BEGIN Selected text

Dammit i did it again.

I was doing well, feeling good about myself and the stuff going on and she calls me and i just flip, back to wanting something more, to not being content by myself and with crazy thought about our future, it sucks. It's like the part of the day that I dread and look forward to at the same time, it's a very strange dynamic. I'm excited to hear about her day, and to talk about mine, as if everything happening to me is more special if she's involved. It makes me so happy to have her there but at the same time, knowing that nothing can happen at this point in time, maybe ever, just sours the entire talk. Like the gloomy cloud blocking out the sun that just won't go away, like it's magically attached there just to ruin the moment. I woke up at 1 am again and I have nothing to do, so I have a very long night ahead thinking about the best course of action from here, do I try to make the move on? Or do I put myself through the joy and the pain of staying close to her? I know the smart answer is to stay away, I know it'll help in the long run, but part of me can't let go, and a bigger part just straight up doesn't want to. I want to be happy, I want her to be happy, we should be happy together. Just as easy as that. I miss stuff being easy, where did those times go? Everything these days is wrapped up in issues and costs and just sucks. At the end of the day I want to be happy, and as happy as I am with myself after moving forward in my life and becoming a person again, she makes me the happiest. I just can't let that dream die just yet so I'll shoulder the pain, and the hard times, with the hope of a sunny day to wake up to.

May 1, 2014

I always want more

I think the expression is, "aim for the moon, even if you miss you'll land among the stars" my problem is that I do that, but instead of heading to the stars, the earth's gravity pulls me back down and I end up smashing into the ground. I just imagined myself being fired from a catapult and that happening, like an old looney tunes cartoon, shit's funny. The reality of it though, is that it takes me so long to recover from the fall that it makes me not want to try again. Why do I want to put myself through pain and disappointment again? For that very small chance that it'll work this time? I just don't have the faith for it anymore, like my chest has been trampled one too many times. The truth is that I will recover, and I will fling myself to the heavens again, but right now I feel like hell and it's a really hard feeling to get over. People say you never know unless you try, but it's trying that's gotten me feeling down every other time and I haven't seen the brighter side of trying in too long. If I could skip forward a couple years that'd be great, so I don't have to go through any more disappointment right now because I'm sick of it. The bad feelings, the self doubt, the never ending feeling that I'm just not good enough. I am good enough, fuck everyone who says otherwise.

Drinking never solves anything.

END Selected text
BEGIN Records shown

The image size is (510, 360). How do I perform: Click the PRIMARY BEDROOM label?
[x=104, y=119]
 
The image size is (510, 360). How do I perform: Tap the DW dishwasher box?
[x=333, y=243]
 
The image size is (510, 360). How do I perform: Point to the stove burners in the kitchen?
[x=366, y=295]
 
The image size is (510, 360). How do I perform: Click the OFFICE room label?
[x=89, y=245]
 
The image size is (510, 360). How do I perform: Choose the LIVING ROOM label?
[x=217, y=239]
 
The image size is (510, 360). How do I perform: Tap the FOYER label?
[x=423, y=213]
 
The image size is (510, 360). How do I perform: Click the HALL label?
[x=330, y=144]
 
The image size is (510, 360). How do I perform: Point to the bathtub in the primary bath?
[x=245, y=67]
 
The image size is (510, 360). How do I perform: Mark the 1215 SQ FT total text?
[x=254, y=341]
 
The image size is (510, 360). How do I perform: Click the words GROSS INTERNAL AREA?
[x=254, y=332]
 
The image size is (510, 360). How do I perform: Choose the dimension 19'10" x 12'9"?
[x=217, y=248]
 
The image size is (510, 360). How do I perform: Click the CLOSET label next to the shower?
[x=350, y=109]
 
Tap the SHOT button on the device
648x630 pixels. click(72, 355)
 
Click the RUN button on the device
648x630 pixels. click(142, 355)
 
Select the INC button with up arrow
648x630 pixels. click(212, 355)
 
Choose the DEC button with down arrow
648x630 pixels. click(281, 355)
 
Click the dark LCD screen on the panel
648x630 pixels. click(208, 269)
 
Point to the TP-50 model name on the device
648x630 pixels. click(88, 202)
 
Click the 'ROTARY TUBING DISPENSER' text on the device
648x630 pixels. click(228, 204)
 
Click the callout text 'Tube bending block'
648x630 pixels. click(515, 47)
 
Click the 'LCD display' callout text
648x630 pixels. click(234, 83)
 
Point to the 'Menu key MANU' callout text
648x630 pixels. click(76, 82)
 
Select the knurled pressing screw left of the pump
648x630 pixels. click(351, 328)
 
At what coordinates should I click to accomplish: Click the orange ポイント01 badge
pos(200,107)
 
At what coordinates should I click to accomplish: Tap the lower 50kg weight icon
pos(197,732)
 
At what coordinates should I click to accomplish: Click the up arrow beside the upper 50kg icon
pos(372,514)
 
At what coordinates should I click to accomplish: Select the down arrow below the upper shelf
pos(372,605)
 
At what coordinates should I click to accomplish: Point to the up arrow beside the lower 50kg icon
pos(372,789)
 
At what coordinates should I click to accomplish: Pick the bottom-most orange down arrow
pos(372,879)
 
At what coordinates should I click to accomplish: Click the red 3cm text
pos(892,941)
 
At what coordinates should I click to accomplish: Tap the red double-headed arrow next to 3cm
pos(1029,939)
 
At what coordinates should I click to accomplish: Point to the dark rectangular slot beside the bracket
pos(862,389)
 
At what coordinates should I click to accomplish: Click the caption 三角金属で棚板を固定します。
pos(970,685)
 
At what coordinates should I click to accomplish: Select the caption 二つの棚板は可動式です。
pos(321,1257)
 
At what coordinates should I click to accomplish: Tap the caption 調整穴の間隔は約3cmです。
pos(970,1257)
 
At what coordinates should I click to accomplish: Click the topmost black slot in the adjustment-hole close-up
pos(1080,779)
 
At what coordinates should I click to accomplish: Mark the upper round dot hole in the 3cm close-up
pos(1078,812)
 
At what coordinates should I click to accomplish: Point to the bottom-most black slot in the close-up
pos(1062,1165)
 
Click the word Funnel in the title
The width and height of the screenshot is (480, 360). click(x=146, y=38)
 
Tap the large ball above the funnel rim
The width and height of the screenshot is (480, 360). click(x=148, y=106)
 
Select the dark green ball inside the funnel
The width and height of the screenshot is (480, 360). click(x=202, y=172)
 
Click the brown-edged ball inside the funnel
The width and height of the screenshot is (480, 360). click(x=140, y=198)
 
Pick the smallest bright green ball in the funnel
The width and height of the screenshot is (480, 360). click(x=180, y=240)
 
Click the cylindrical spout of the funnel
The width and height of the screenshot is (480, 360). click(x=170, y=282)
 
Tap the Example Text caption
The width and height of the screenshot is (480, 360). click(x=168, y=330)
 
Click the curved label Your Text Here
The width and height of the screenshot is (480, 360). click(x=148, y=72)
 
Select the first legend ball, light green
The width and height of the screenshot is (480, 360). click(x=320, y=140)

END Records shown

● Task directions
Can you extend the personal journal entries, picking up right after the line "Drinking never solves anything."?

● Exercise response
I'm so emotionally unstable it's a joke, today is one of those days it's apparently clear how bad it really is. I feel sick to my stomach thanks to my own thoughts and all I want to do is drink and smoke it away which never helps, it just puts a haze over them. (jesus I comma splice like a bitch, I'm constantly going back and changing my sentences.) I don't know how to stop it though, when i'm around people it sorts itself out and when I'm with someone I'm interested in I can control it, but on my own I'm my own worst enemy. I wonder if it's all the things that have gone on in my life that I think about or I let affect me that have caused this kind of emotional trauma i put myself through again and again or if I'm just that weak of a person that i can't control it. That scares me, that I'm just weak, it's put a giant halt into me moving forward in my life for so long and everytime I think I'm getting better it comes right back again with vengeance. I want to be so much better than this but I can't physically do it on my own, which is horrible to admit but rings so true. Everyone says that you have to be comfortable on your own, that you can only rely on yourself but I don't believe that for a second, I know I'm better with someone to depend on, that depends on me. If i have to be strong for someone else I can do it in a heartbeat, but for myself? I fall short. Maybe that's the only reason I'm ever interested in anyone else, so I can feel better about me, what a sad joke. I'm sick of wanting to be more than this, why can't I just do it? Why can't I be the person I know I can be on my own? Urgh, this way of thinking really pisses me off. I'm into that part of my life where the writing isn't to talk through my problems with myself, it's to vent at how fucked off I am with myself on a daily basis. This level of self hatred really can't be healthy. On the bright side, at least I'm not drunk again, I think that counts as an upside? Who knows?

Apr 30, 2014

Patterns and change

I've seen the pattern of the things I'm going through before, this is the point before everything comes crashing back down and i start hating everything again. It's something I hate and I really don't want to deal with, I want this time to be different for everything to end up like I want it to be. I want to have the faith that it'll end well but it's so hard sometimes, life isn't like the games I used to play where there's eventually a happy ending, it's work, effort and a heap of good luck to get you by. I want to change my life for the better, and I've started taking steps to do just that which is great, but I feel like I'm changing inside and that scares the crap out of me. At the end of the day I like me, I hate somethings but you know, no ones perfect, and I don't want to feel like I have to be perfect to get what i want or to be with who I want. That's how this will end, I'll change for stuff to start working in my life, and it won't be good enough and i'll be back to square one. I hate square one, it can go fuck itself.

Apr 26, 2014

Depression



So today I feel like I've moved back 3 months to where I was most depressed, not wanting to get out of bed to do the things i needed, even to do things i wanted. I hate being like this but it feels like something I just can't help, I can't just flick the switch and be O.K. with myself. Most days I can put on a happy face while people are around and manage to get through the day but today I've been just a shell of my former self, where I'll try to sleep just so I don't have to deal with the day anymore.

My friends assume it's do to with the break-up but it's really not, I've had days like this before and during my short lived relationship and I'm sick to death of it. Is it so much to ask to be happy? That's all I've ever really wanted, I don't care about money, acceptance or anything you can think of, I just want to be happy with myself. Maybe being alone is better, so I don't have to put the way I feel on to anyone else. The only thing I want more than happiness for myself, is for the people around me to be happy, but I'm making it harder for them, for anyone I meet.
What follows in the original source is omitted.